There were dreadful noises in the night. I think from the apartment directly over ours. Between 2 and 4am, bashing, thumping, dragging noises. It sounded like someone was being beaten up, or worse.

Gang rape? Murder? Truly awful.

I didn't wake Andrew as there was no point two of us being awake...

I crept out onto the landing outside to see if I could learn anything.

I was - frankly - too scared to go knocking on doors.

Each time it quietened down I drifted into sleep, but it started up again.

What could it have been? A gymnastics class? Furniture removals?

I have no idea. I will tell the landlord if/when we see him... This building (and the apartment) is at the basic level of comfort and provision, and I guess the other apartments are basic (cheap) too.  It's clean, I suppose, and has the absolute essentials, but it's closer to trouble or necessity than I would like but we chose it because it's not too far from the station, and it was available for the three nights we needed.  Also, of course, much cheaper than a hotel when you can make your own meals if you want to.

This trip has had the unexpected theme of 'poverty' - homelessness, beggary, foreign-ness, all dark subjects, and uncomfortable. It's been a strong contrast with the happy-lucky-careless state of mind which comes with going on holiday, being a tourist, travelling in comfort.   We've had a concentrated slice of the truth of our times. People are on the move but not finding welcome. The politics is laden with anxiety and inconclusiveness. The neighbourhoods are changing. Does planting trees prevent terrorism? I will look forward to sleeping in my own bed tonight. We've had some marvellous experiences while we've been away...
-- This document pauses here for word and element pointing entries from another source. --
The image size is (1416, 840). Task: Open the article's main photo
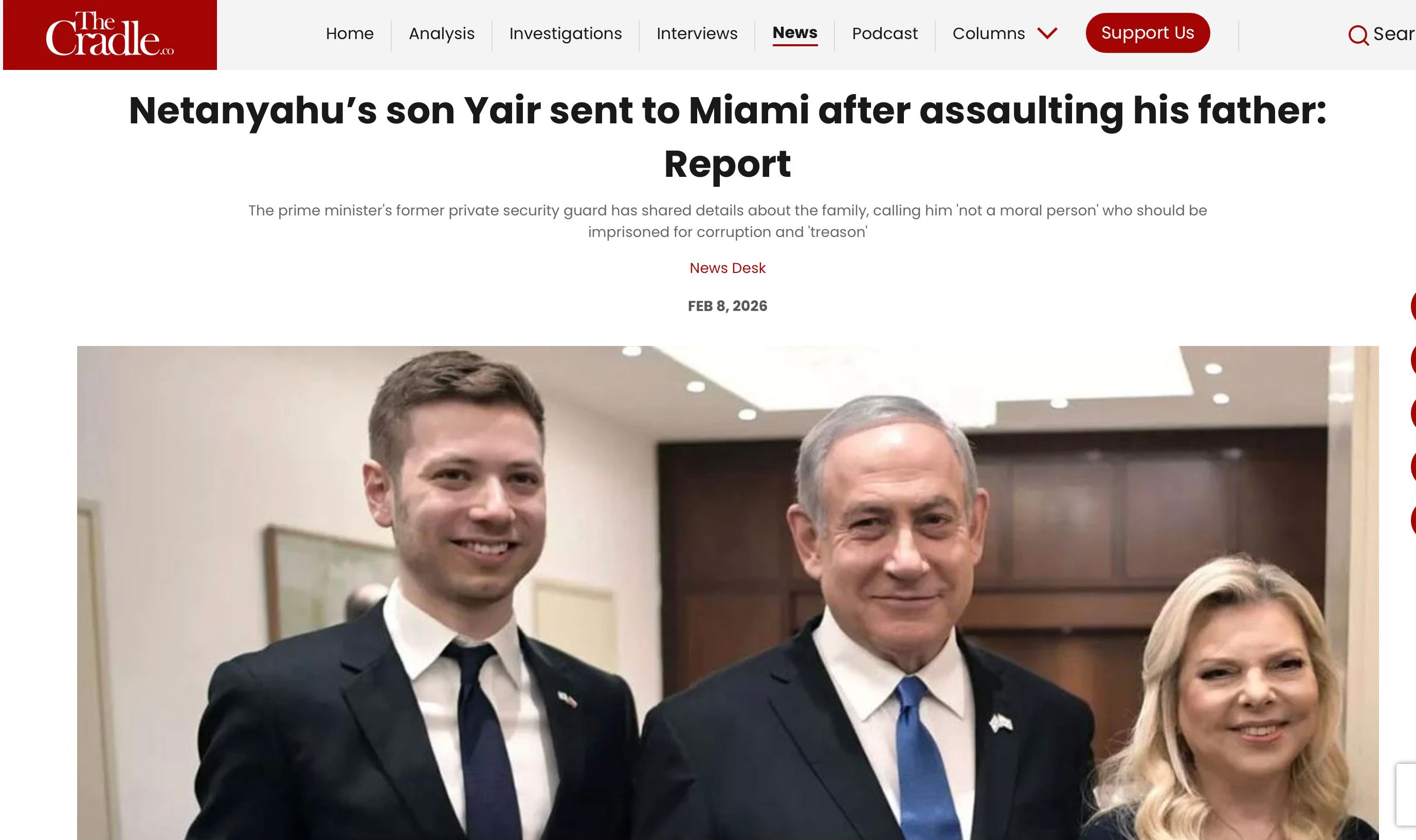(727, 593)
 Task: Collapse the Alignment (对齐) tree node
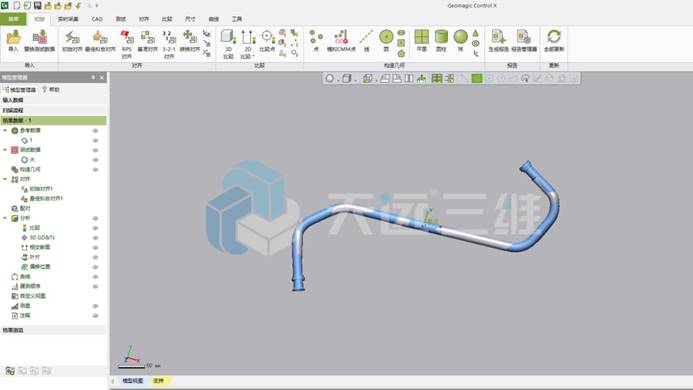click(x=5, y=179)

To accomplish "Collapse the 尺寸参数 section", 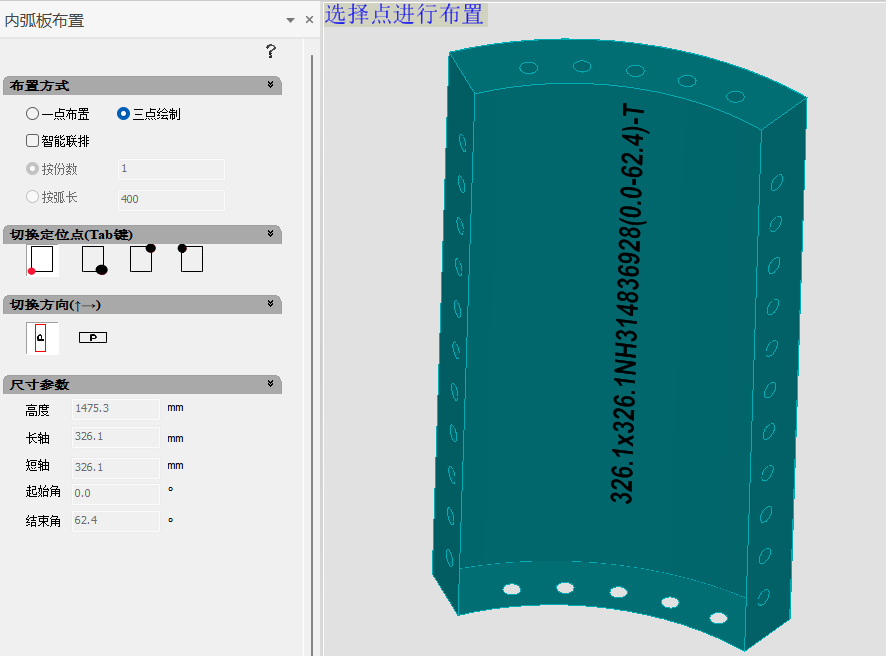I will tap(270, 384).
As for Brussels and the British love-affair with it... I keep thinking of how Charlotte Brontë came here, and how the architecture and the manners are so similar. Whole districts of the city are very very like patches of London - Great Portland Street, Wells Street, that area especially. I meant to mention the amazing bin-men yesterday... the lorry going along slowly, and two hefty young men throwing huge plastic bags stuffed with rubbish into the back as fast as they could, with another supervising and of course the driver - a gang of 4 clearing the streets at a fantastic pace.  These bags were all outside the dress shops, packaging I suppose.  Our walk back to the flat yesterday was through this district of fashion wholesalers, the cafes populated by dozens and dozens and dozens of men - Turks, Moroccans? No women in sight apart from one cafe where we stopped for a cup of mint tea, and in a couple of local supermarkets (which do not sell alcohol), and where most of the shoppers were men. A very different culture from how it must have been 40 years ago...  and this explains why I did nothing when these noises woke me in the night. I have no idea who lives above this flat, or what language they speak. I just hope whoever was on the receiving end of the fight is ok.